Further, B & O's plan never required white or male employees to be fired in order to replace them with minority employees.
The plan focused on filling new job openings with minority candidates, rather than firing existing employees to create employment opportunities for minorities. Finally, as noted, B & O has never successfully met its hiring goals -- approximately 10% of the hires for the position since 1976 have been minorities. The modest hiring goals set, together with the low number of minorities actually hired, can hardly be said to have "trammeled the interest of white employees."
Plaintiff also argues that even if the affirmative action plan itself is proper under Weber, B & O unlawfully discriminated because it strayed outside the boundaries of the plan in order to hire minorities. Where a plaintiff seeks to prove discrimination in the context of an affirmative action plan, he must show that any infirmities or deviations were the result of the defendants' purposeful maintenance or administration of the plan as a pretext for discrimination. Hunter v. St. Louis-San Francisco Ry. Co., 639 F.2d 424, 426-27 (8th Cir. 1981). In this respect, plaintiff claims that B & O impermissibly waived or manipulated some of the testing requirements for certain transfer candidates.
A review of the evidence does not support plaintiff's claim on two bases.
First. B & O provided reasonable nondiscriminatory explanations where minimum testing requirements were waived. In a few instances testing was deemed unnecessary because of some special circumstance attending the transferee's application. For example, neither Francis Joura, a white male, nor John King Lee, a black male, were required to pass the tests because they had already been working as locomotive engineers elsewhere.
In other instances, the transfer of some applicants with what appear to be unsatisfactory scores is explained by the fact that B & O raised the minimum passing score in June 1977, yet continued to use the pre-June 10 passing rate for candidates who took the test prior to June 10.
Second. The discrepancies alleged by plaintiff benefitted white male applicants more often than minority or female applicants. For example, plaintiff claims that B & O waived test scores for eight transferees between 1977-1979.
None of those eight were women, and only three were black.
It would appear, then, that plaintiff is asking the Court to strike down an affirmative action plan as impermissibly discriminating against white males on the basis that there are irregularities in the plan which have inured to the benefit of white males more directly than to the benefit of minorities. This proposition must, of course, be rejected.
Plaintiff also claims that he was retaliated against by B & O officials for complaining about the December 1976-January 1977 selections and his subsequent filing of EEO complaints. It is unlawful for an employer to discriminate against an employee because he has opposed what he reasonably believes to be discriminatory action by the employer. 42 U.S.C. § 2000e-3(a); 42 U.S.C. § 1981; see McKenna v. Weinberger, 234 U.S. App. D.C. 297, 729 F.2d 783, 790 (D.C. Cir. 1984); Goff v. Continental Oil Co., 678 F.2d 593, 598 (5th Cir. 1982). To establish a prima facie case of retaliation, a plaintiff must show: (1) that he exercised rights conferred or protected by Title VII; (2) that he received adverse treatment from the employer contemporaneously with or subsequent to such exercise; and (3) that a causal connection exists between the exercise of rights and the adverse action. Williams v. Boorstin, 213 U.S. App. D.C. 345, 663 F.2d 109, 116 (D.C. Cir. 1980).

• _Record set_:
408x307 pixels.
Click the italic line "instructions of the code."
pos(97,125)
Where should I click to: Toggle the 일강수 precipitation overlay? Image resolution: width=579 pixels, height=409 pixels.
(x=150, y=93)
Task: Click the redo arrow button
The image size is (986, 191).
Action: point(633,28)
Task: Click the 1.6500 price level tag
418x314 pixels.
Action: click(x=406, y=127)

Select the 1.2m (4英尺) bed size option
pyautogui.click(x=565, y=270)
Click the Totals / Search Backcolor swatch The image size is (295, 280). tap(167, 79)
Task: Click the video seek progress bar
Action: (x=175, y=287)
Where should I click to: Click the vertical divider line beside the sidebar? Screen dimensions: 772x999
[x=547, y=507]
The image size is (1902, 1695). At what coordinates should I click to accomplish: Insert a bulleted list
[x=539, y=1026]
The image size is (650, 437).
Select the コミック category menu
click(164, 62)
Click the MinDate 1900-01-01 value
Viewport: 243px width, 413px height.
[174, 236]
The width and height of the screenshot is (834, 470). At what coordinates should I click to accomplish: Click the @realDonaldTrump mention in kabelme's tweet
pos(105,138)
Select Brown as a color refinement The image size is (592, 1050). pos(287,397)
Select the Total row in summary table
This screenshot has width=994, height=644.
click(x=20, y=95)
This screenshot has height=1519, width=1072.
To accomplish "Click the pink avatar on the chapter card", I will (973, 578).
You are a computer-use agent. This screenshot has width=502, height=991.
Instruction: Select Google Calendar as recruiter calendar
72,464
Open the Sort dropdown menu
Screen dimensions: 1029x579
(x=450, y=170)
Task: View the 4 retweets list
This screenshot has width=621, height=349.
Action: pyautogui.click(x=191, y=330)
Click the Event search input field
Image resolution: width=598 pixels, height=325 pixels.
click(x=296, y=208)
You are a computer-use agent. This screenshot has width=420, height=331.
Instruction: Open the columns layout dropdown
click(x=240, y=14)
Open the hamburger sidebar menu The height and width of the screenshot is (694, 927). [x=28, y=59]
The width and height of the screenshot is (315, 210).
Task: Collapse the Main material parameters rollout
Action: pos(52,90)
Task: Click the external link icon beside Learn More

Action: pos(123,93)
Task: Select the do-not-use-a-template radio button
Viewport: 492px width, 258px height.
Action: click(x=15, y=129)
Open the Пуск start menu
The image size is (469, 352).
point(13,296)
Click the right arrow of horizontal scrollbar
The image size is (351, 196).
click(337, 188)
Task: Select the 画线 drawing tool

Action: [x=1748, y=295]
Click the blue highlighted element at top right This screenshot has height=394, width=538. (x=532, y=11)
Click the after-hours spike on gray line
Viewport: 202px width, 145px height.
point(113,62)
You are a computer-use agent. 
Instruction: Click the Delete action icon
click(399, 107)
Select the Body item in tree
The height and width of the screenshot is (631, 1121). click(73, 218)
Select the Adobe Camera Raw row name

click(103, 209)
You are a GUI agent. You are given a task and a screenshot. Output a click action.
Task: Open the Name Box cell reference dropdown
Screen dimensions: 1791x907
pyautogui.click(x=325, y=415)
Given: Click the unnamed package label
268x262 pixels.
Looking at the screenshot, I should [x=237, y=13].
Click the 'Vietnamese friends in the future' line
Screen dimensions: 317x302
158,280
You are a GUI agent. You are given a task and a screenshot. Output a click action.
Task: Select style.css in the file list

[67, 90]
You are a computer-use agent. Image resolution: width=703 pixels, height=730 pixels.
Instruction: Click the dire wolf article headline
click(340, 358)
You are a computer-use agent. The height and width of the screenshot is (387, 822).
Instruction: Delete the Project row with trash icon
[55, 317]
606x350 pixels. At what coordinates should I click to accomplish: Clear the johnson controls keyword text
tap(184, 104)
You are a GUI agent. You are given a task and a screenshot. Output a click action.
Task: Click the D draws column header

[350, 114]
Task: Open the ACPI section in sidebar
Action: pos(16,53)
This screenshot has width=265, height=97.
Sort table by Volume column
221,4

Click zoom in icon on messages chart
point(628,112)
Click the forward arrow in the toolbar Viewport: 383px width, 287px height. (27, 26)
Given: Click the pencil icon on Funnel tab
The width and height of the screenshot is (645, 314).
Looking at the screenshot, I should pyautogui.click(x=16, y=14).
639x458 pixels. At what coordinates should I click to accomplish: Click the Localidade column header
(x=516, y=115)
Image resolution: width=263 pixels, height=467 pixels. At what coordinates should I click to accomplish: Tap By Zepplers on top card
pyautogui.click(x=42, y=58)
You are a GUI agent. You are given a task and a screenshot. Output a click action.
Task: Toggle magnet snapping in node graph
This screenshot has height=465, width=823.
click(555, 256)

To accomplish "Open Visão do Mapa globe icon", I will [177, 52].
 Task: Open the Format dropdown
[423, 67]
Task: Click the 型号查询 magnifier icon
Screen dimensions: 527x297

• _Tasks for this exercise_:
- a) Answer these questions using the opinion excerpt:
(i) Roughly what share of the hires for the position since 1976 have been minorities?
(ii) Why were Francis Joura and John King Lee not required to pass the tests?
(iii) Of the eight transferees whose test scores plaintiff says were waived, how many were black?
- b) Reproduce the opinion excerpt word for word, from "A review of" to "locomotive engineers elsewhere.".

• _Results_:
- a)
(i) Approximately 10%.
(ii) They had already been working as locomotive engineers elsewhere.
(iii) Three.

- b)
A review of the evidence does not support plaintiff's claim on two bases.
First. B & O provided reasonable nondiscriminatory explanations where minimum testing requirements were waived. In a few instances testing was deemed unnecessary because of some special circumstance attending the transferee's application. For example, neither Francis Joura, a white male, nor John King Lee, a black male, were required to pass the tests because they had already been working as locomotive engineers elsewhere.